[Stored items]
----------------------------------------
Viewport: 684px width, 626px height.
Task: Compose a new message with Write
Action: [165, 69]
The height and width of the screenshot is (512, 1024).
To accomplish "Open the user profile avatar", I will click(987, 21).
----------------------------------------
Task objective: Using the entries above, give again each line from the one containing "The height and" through the last line, exactly and only those.

Reply:
The height and width of the screenshot is (512, 1024).
To accomplish "Open the user profile avatar", I will click(987, 21).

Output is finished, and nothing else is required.